Dr Micic says that while brain scans of many insomniacs show they have had a “totally normal sleep”, their perception of not sleeping significantly “impacts how they feel during the day and function”.
“It’s easy to perceive we have not had sleep in a dark room, where you have no way of knowing if you slept except for your alarm clock,” she says.
So what can you do to have a better night’s sleep?
While developing good sleep hygiene (such as not drinking alcohol before bed, taking time to wind down, reducing coffee intake in the afternoon, not forcing yourself to stay in bed when you're not tired and staying away from screens) is a good start, Ms Meaklin says it’s “definitely not the last step if you’re having some trouble sleeping”.
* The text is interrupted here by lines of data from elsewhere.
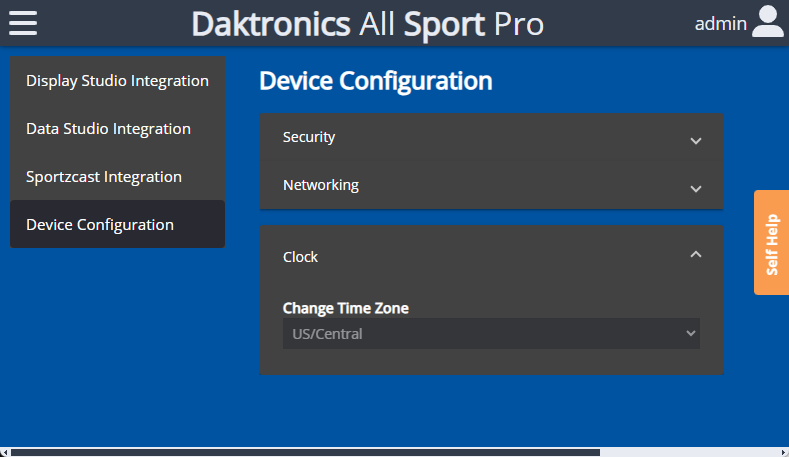Click the Security chevron arrow icon
Screen dimensions: 789x457
pyautogui.click(x=696, y=140)
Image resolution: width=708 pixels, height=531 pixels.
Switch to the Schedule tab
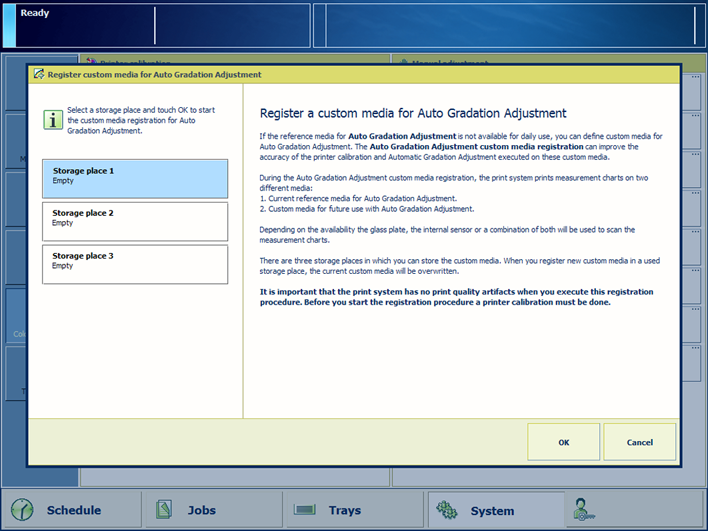point(72,510)
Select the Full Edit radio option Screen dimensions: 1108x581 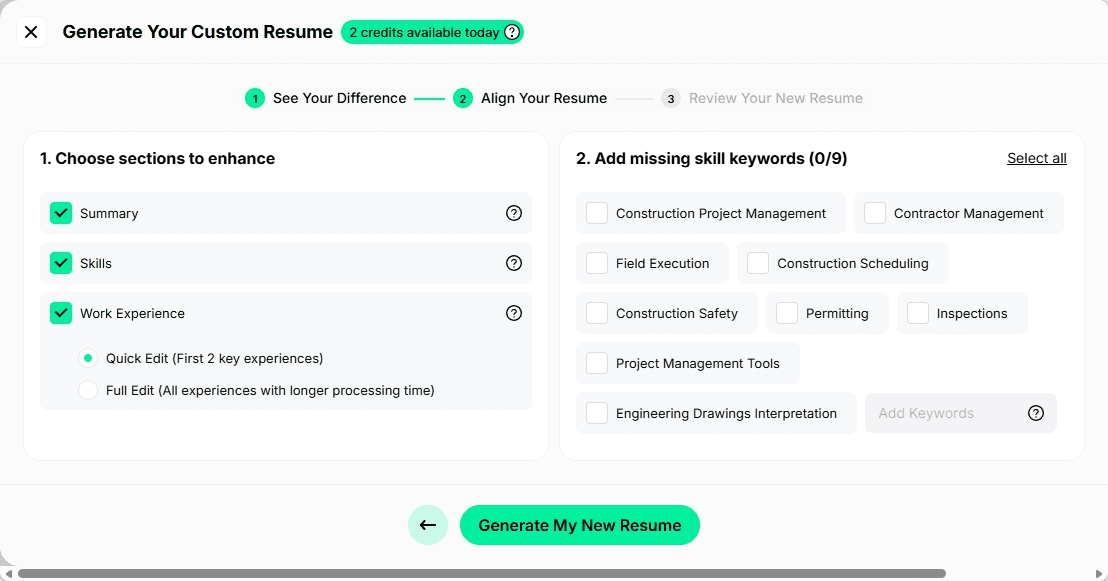point(88,390)
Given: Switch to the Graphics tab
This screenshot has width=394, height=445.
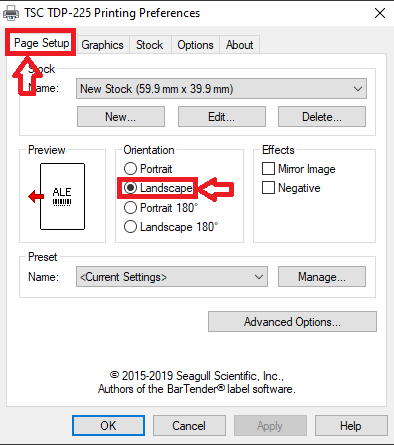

“In clinical treatment, we often talk about being much more flexible with sleep hygiene and not feeling like you have to do all the things religiously, everyday,” she says.
Professor Bruck agrees: “Sleep is really quite flexible, and having a relaxed attitude towards it
“You can't force yourself to sleep; you can only create the right conditions to allow sleep to happen, such as setting up sleep routines (but not necessarily in the eight-hour block period),” she says.